(Por redacción País Productivo) En medio de un boom ganadero – con buenos precios y perspectivas productivas – y exportaciones por los aires, la industria frigorífica dedicada al mercado interno, la está pasando mal y el consumo, peor.
Tal es así que, según la Cámara de la Industria y Comercio de las Carnes (Ciccra), el sector tocó su nivel de actividad más bajo en una década. Todo un dato.
La entidad empresaria marcó que en los primeros cinco meses del año se faenaron 4,94 millones de cabezas, lo que implica un desplome del 9,8% respecto al mismo período del año pasado.

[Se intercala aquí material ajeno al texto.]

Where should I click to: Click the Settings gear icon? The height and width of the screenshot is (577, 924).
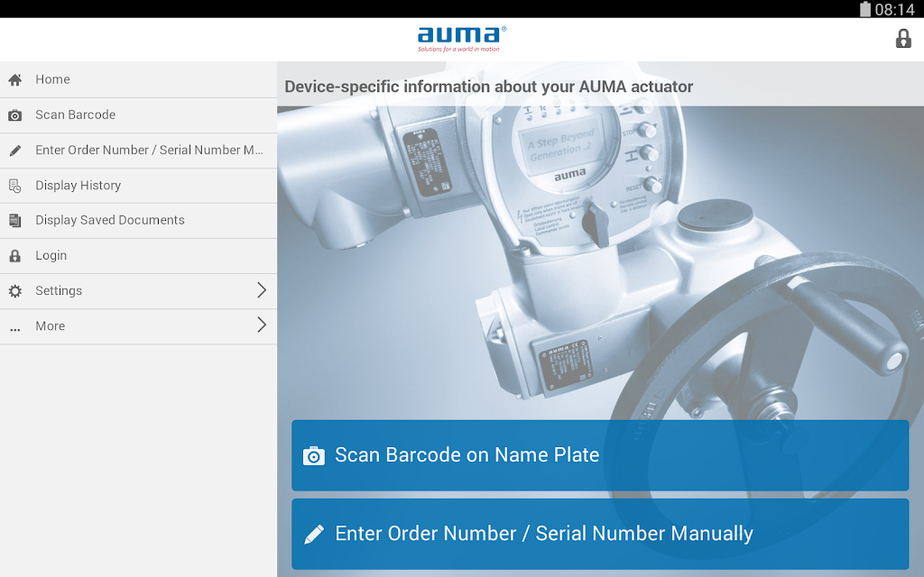(x=15, y=291)
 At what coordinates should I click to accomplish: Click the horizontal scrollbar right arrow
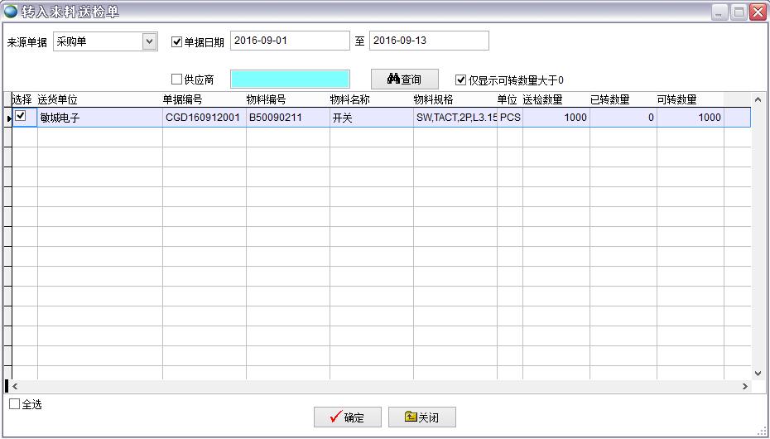745,386
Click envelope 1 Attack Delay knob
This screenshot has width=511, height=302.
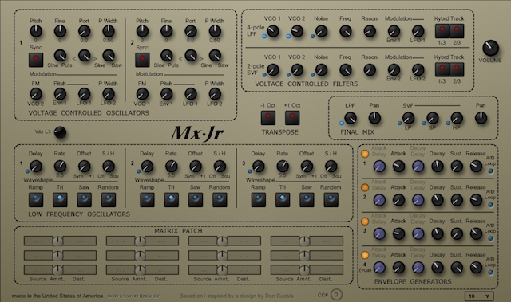point(379,167)
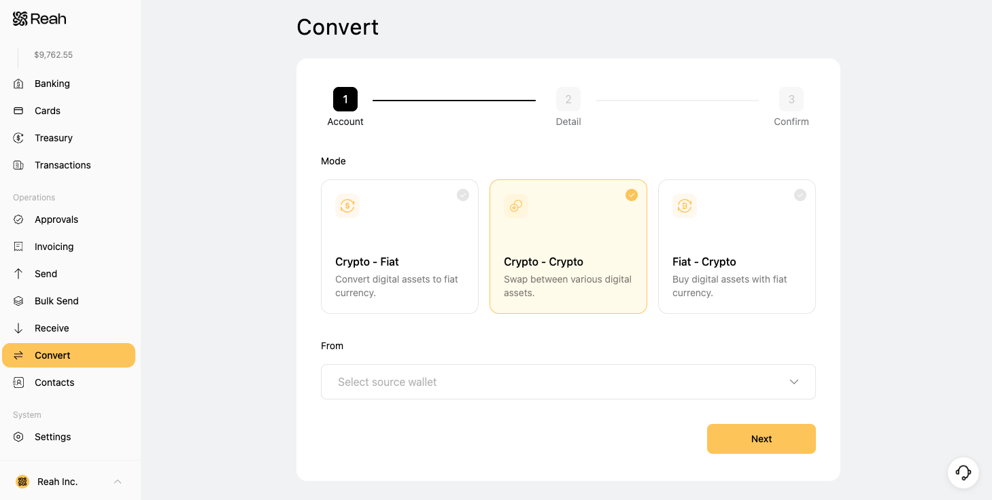Image resolution: width=992 pixels, height=500 pixels.
Task: Click the Bulk Send stack icon
Action: (x=19, y=301)
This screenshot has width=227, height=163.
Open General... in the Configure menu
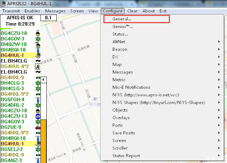tap(122, 19)
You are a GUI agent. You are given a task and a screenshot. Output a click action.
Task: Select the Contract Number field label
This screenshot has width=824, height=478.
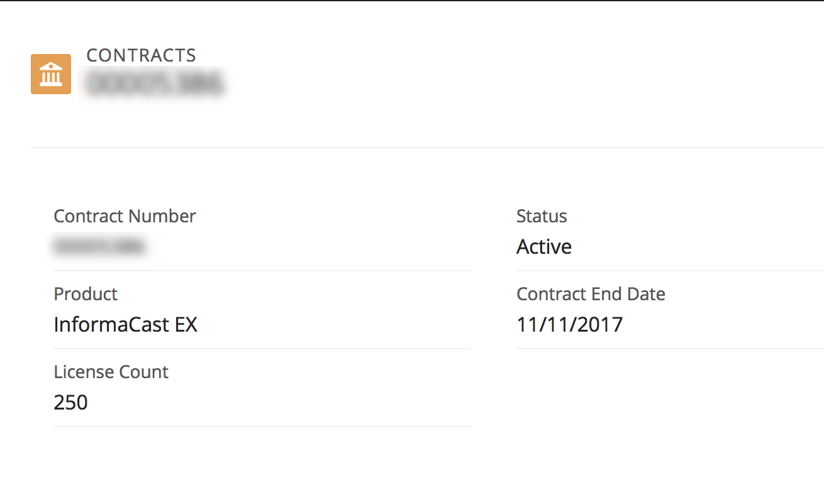(x=124, y=216)
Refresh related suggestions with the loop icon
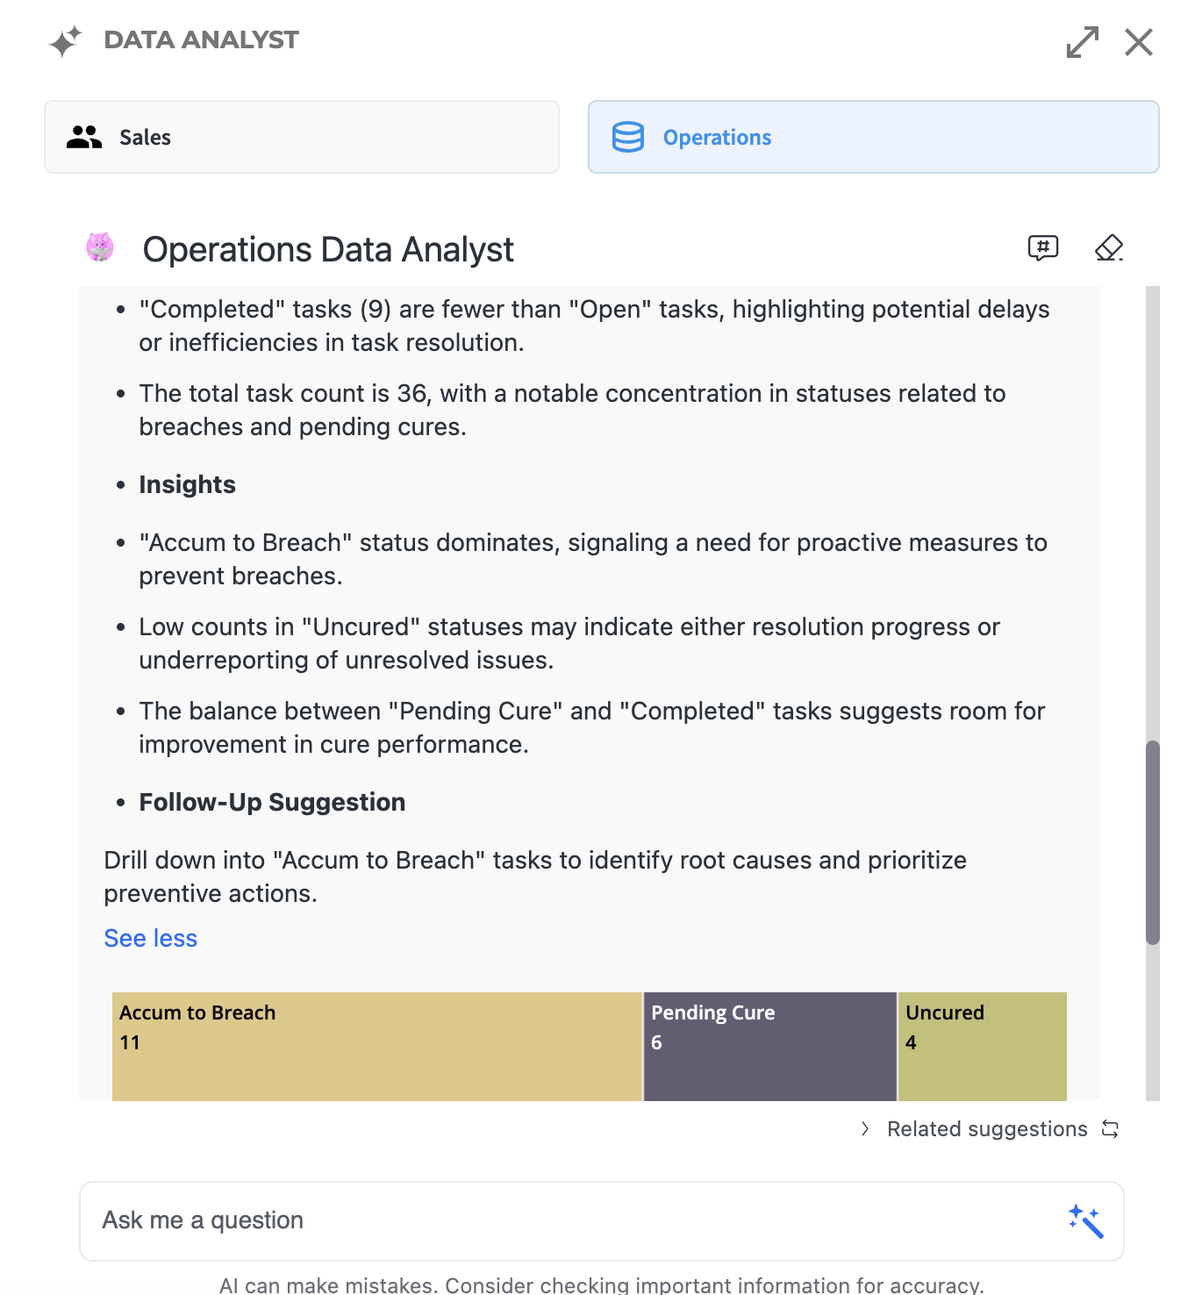Image resolution: width=1202 pixels, height=1295 pixels. pyautogui.click(x=1111, y=1129)
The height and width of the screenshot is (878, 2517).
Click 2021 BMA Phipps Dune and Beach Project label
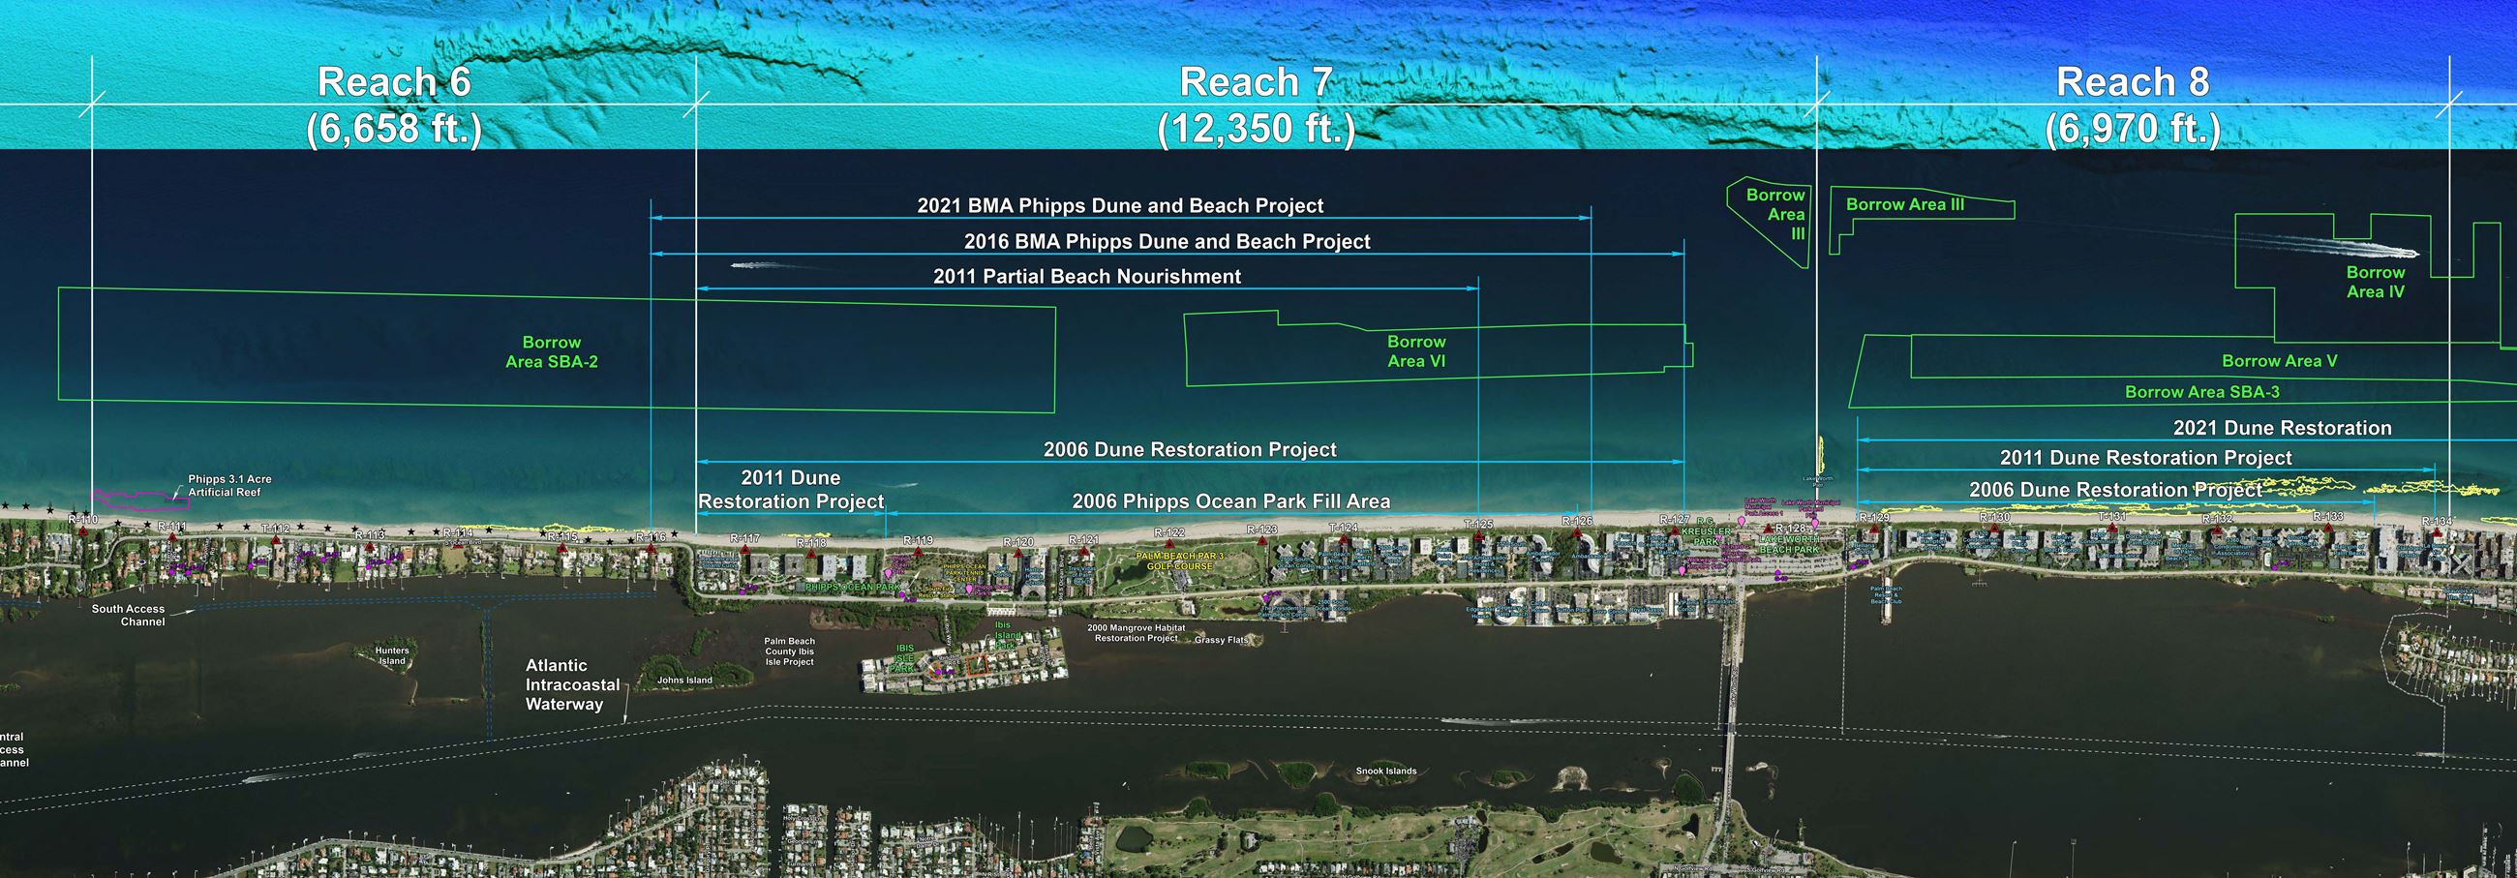[x=1120, y=206]
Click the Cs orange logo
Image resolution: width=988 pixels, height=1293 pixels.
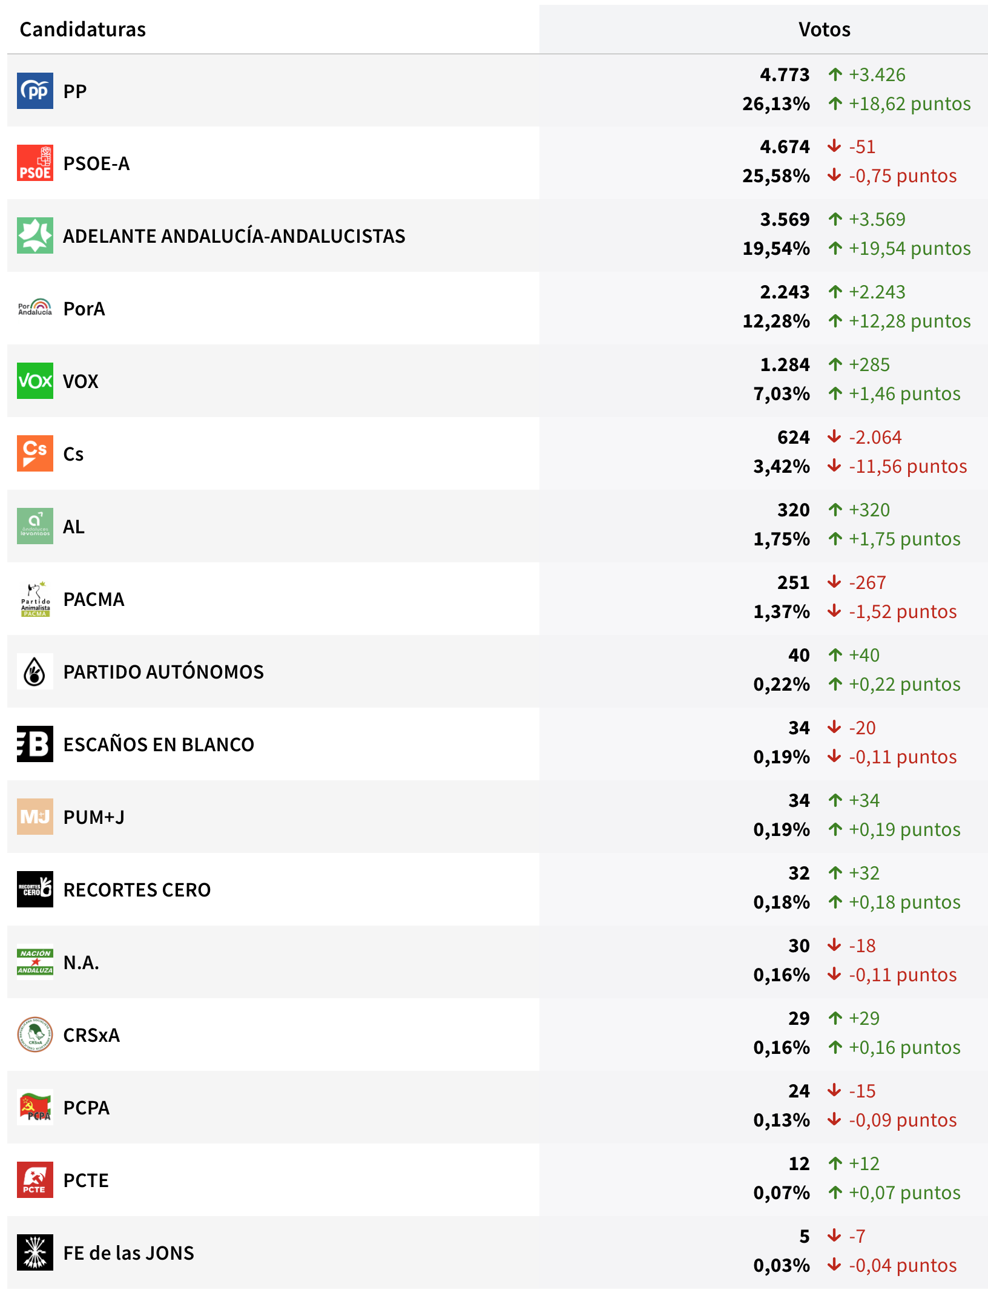click(35, 454)
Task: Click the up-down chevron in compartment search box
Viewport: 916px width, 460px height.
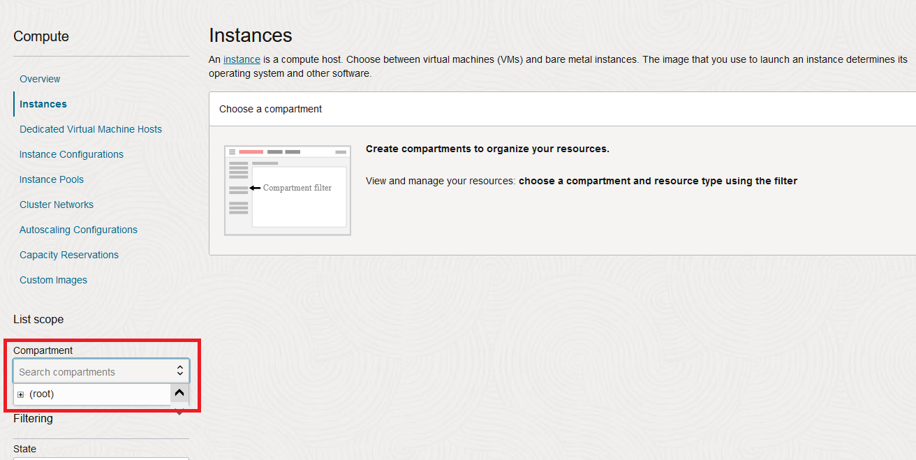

Ahora bien, si se pone en perspectiva histórica este número, se puede observar que hoy la industria frigorífica se encuentra operando en el nivel más bajo de los últimos 10 años.
«En un contexto de menor disponibilidad de hacienda para faenar, la producción de carne vacuna acumuló una contracción de 7,3% anual en los primeros cinco meses de 2026», indicó el trabajo de Ciccra.
En total se produjeron 1,17 millones de toneladas res con hueso equivalentes, es decir 91.650 toneladas menos que en enero-mayo de 2025.
Visto del lado de la demanda, la caída del poder de compra que experimentaron las familias argentinas, a raíz de la significativa suba del precio relativo de la carne vacuna, se tradujo en una contracción de 11,1% anual del consumo aparente de carne vacuna, el cual habría alcanzado un total de 855.750 toneladas en el período analizado.
Puesto en términos absolutos, la absorción doméstica habría disminuido en 106.710 toneladas con respecto al registro de enero-mayo del año pasado y, de esta forma, el consumo per cápita de carne vacuna habría descendido 6,1% anual, hasta quedar en 47,5 kilos/año (considerando el promedio móvil de los últimos doce meses; -3,1 kg/hab/año).